Ceriwis

Sumber Energi Baru Akan Berada di Titik Pertemuan Antara Sungai dan Laut

Ilustrasi muara sungai.
Ceriwis – Ilmuwan di Amerika Serikat sedang mempelajari sumber energi terbarukan baru. Uniknya, sumber energi ini memanfaatkan gradien atau perbedaan tingkat kandungan garam di tempat bertemunya sungai dan laut. Sumber energi ini diklaim bisa memberikan listrik yang lebih stabil dibanding energi surya atau energi angin.
Adalah Kristian Dubrawski dari Stanford University yang berusaha mempelajari cara untuk memanfaatkan potensi listrik dari air garam dan air tawar itu. Rencananya, teknologi ini bisa digunakan sebagai sumber energi bagi pabrik pengolahan limbah di pinggir laut.
Hasil detail penelitian Dubrawski telah dipublikasikan di jurnal ACS Omega pada 8 Juli 2019. Dalam laporan di jurnal itu, Dubrawski menjelaskan bagaimana pertemuan sungai dan laut bisa menghasilkan listrik.
Dalam penelitiannya, Dubrawski membuat sebuah prototipe baterai dengan memanfaatkan Prussian Blue, pigmen berwarna biru yang terbentuk dari besi sianida, dan polypyrrole electrodes. Bahan-bahan itu diklaim lebih murah dan tersedia dalam jumlah banyak. Ia lalu secara bergantian merendam baterai itu di dalam air garam dan air tawar selama masing-masing satu jam.
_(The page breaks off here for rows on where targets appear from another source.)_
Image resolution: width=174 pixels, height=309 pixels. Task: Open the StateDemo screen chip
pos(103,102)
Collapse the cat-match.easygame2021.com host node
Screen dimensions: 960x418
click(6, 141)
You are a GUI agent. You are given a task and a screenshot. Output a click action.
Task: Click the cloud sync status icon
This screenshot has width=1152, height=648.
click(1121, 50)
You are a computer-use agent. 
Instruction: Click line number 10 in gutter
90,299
Dubrawski mengatakan bahwa ion natrium dan klorida masuk ke dalam elektroda baterai saat direndam dengan air asin. Ion-ion tersebut masuk sambil membawa muatan listrik. Ketika air limbah kemudian menggantikan air garam, ion tersebut meninggalkan elektroda dan membawa muatan listrik ke arah yang berlawanan.
Untuk memastikan percobaannya bisa bekerja, Dubrawski menggunakan air laut yang berasal dari Half Moon Bay, California, Amerika Serikat. Sedangkan air tawar yang ia gunakan berasal dari Palo Alto Regional Water Quality Control Plant.
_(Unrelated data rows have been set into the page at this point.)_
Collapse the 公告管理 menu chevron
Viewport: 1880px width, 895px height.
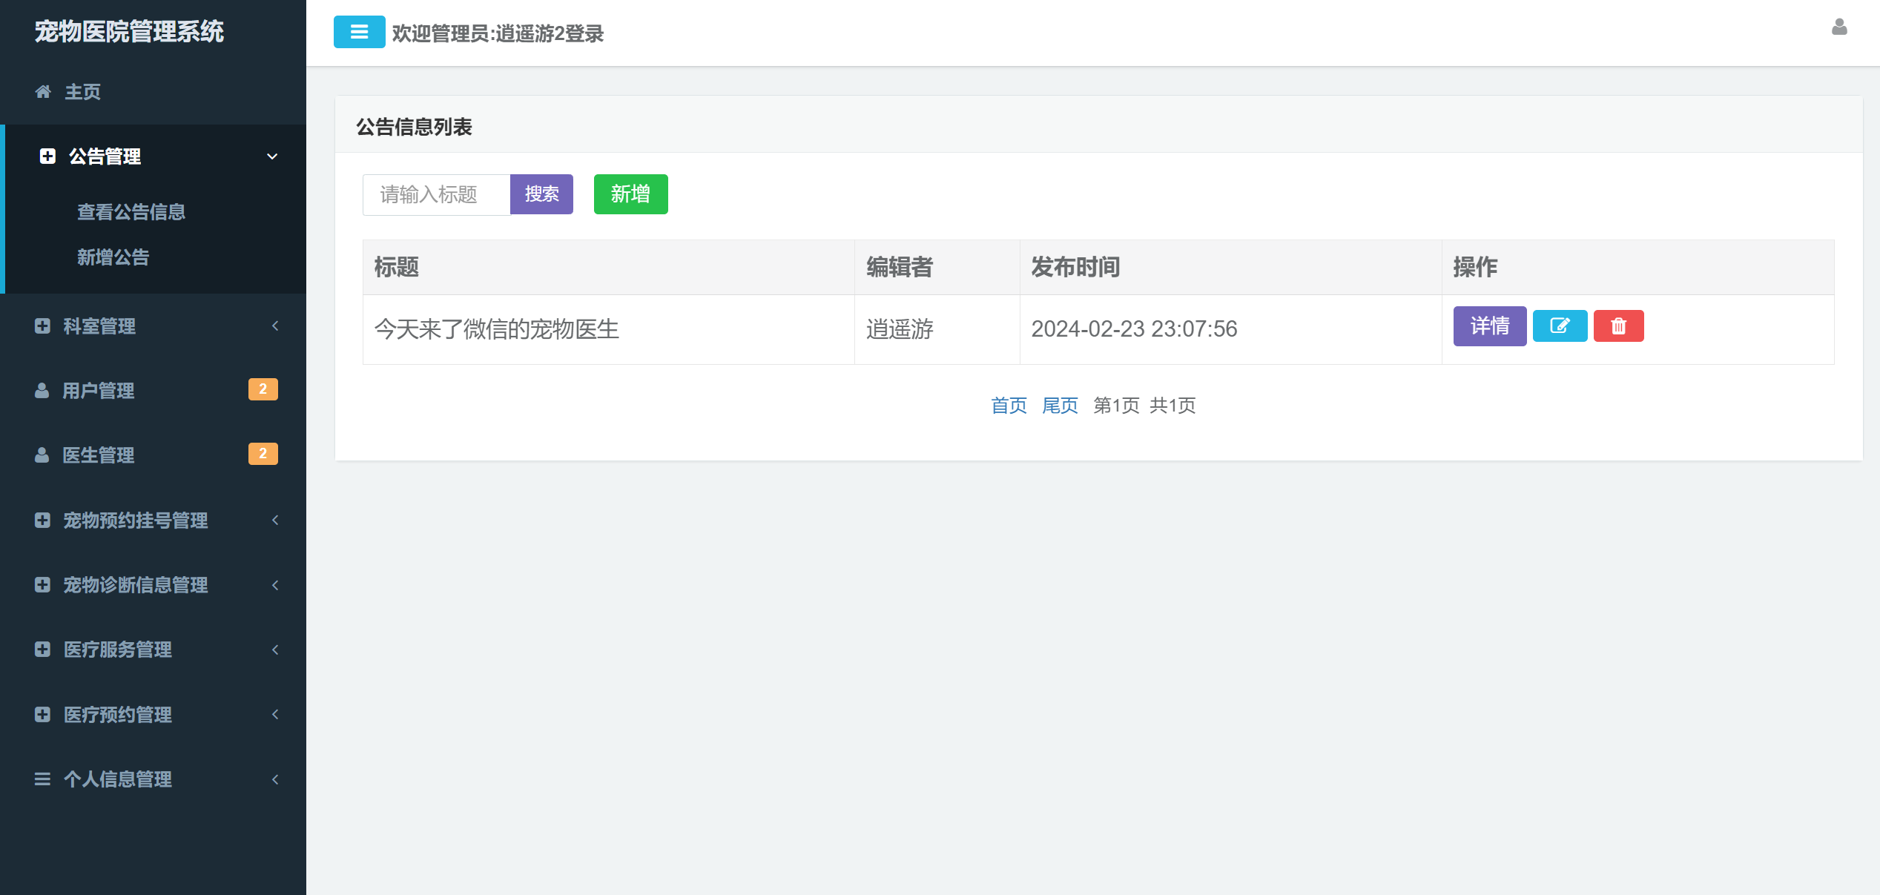click(272, 156)
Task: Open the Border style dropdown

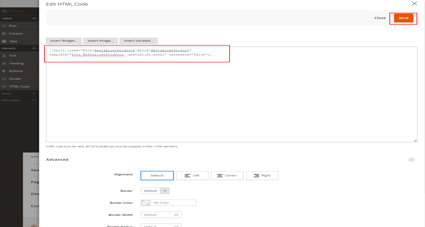Action: [x=155, y=191]

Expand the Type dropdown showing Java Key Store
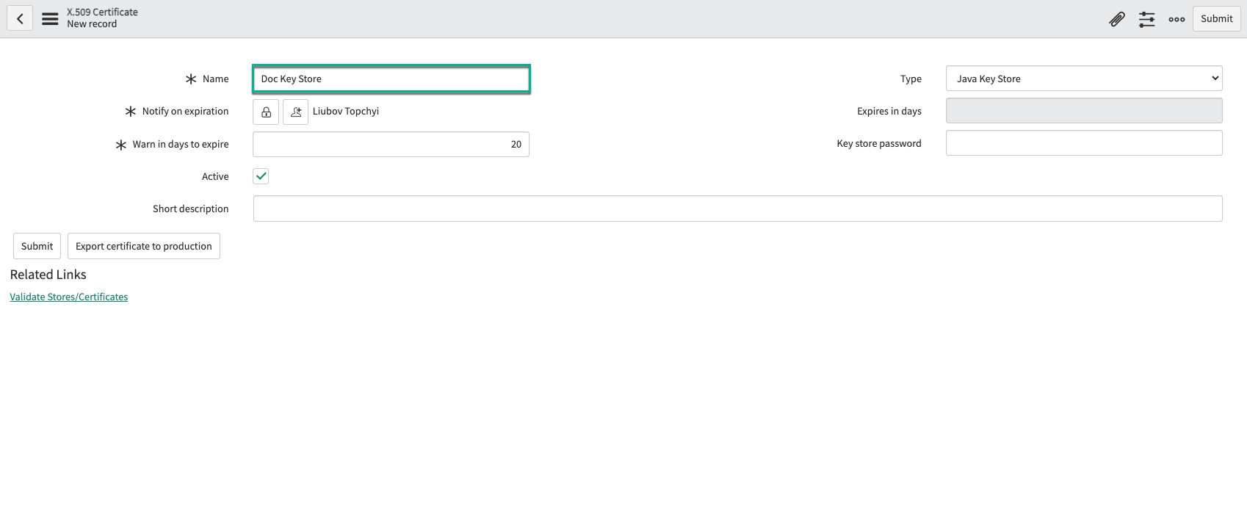(x=1083, y=79)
Selain penggunaan jenis aliran air yang masuk melewati baterai, tidak ada energi tambahan yang diperlukan untuk menciptakan energi dengan sumber alternatif tersebut. Proses ini bisa menghasilkan listrik terus menerus tanpa henti, tapi daya terbesarnya dihasilkan pada fase awal bertemunya baterai dengan air asin.
Profesor Craig Criddle, profesor ilmu rekayasa lingkungan dan teknik sipil di Stanford University, melihat bahwa teknologi itu bisa digunakan untuk menyediakan energi bersih yang stabil bagi pabrik pengolahan air. Menurutnya, temuan ini berpotensi membebaskan pabrik pengolahan air bersih dari ancaman mati listrik yang membuatnya tidak bisa beroperasi.
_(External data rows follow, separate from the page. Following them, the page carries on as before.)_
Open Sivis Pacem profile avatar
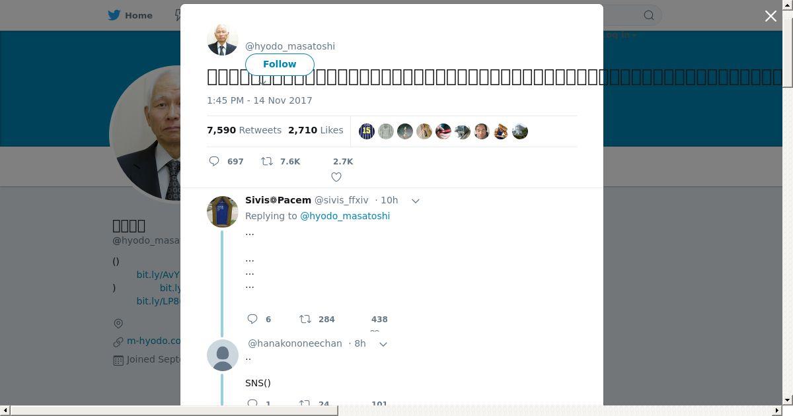This screenshot has height=416, width=793. point(223,212)
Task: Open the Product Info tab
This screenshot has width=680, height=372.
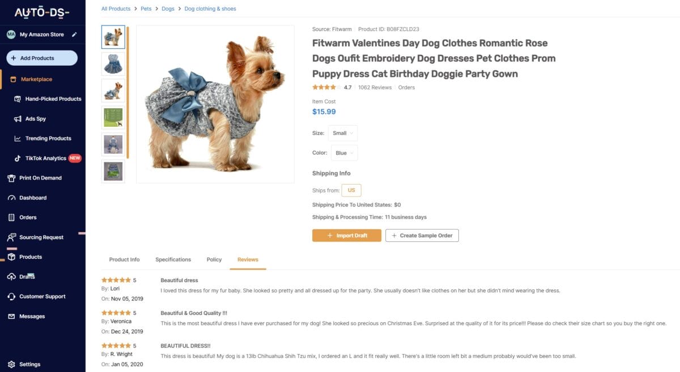Action: click(x=124, y=259)
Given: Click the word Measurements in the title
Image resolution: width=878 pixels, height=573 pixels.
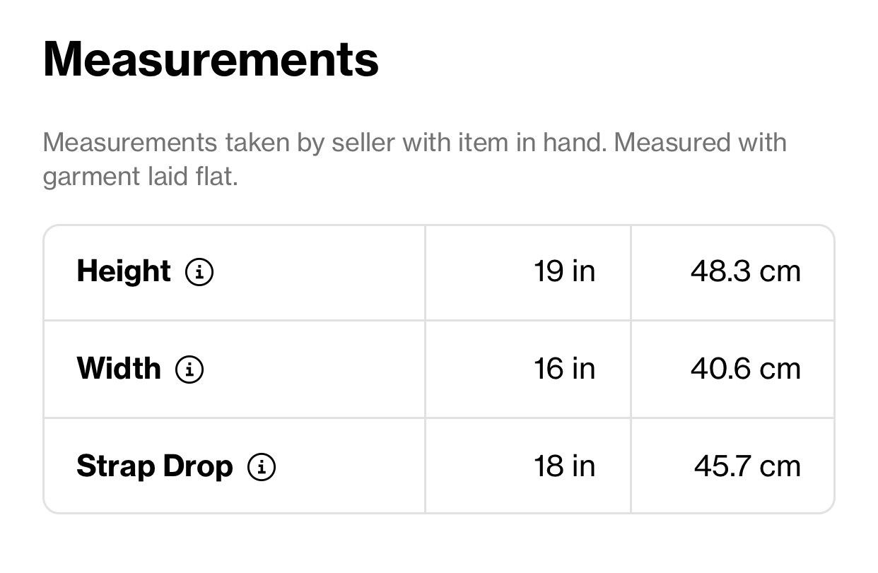Looking at the screenshot, I should pos(211,59).
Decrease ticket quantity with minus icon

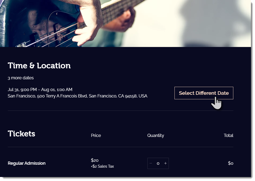[x=151, y=163]
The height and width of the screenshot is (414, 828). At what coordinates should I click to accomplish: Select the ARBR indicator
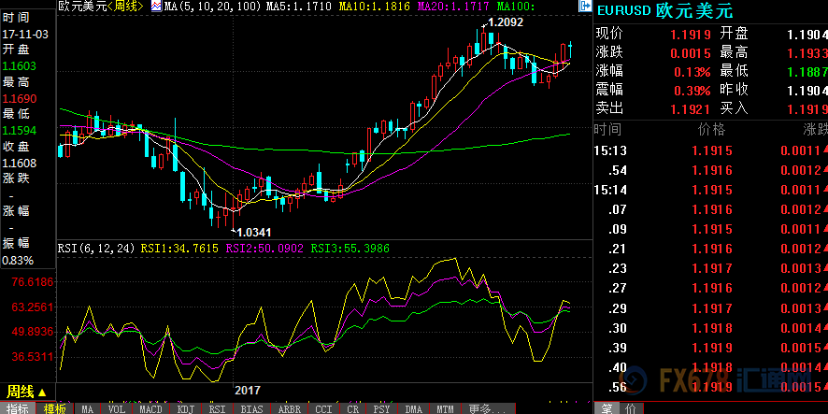[x=289, y=408]
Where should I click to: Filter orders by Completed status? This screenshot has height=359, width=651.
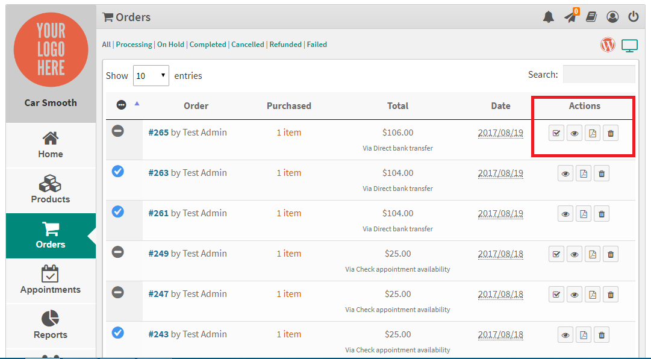coord(208,45)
Dalam efisiensi sempurna, inovasi Dubrawski punya potensi untuk menghasilkan 650 watt per jam dari satu meter kubik campuran air tawar dan air laut. Sedangkan dalam uji modelnya, Dubrawski berhasil mencapai dua per tiga efisiensi. Meski begitu, ia menambahkan bahwa ada kemungkinan hasil ini tidak bisa dicapai dalam skala penggunaan yang lebih besar.
“Baterai kami membawa kita selangkah lebih dekat untuk kepraktisan mendapat energi tanpa perlu menggunakan membran, mesin penggerak, atau energi input tambahan,” tutur Dubrawski, dilansir IFL Science.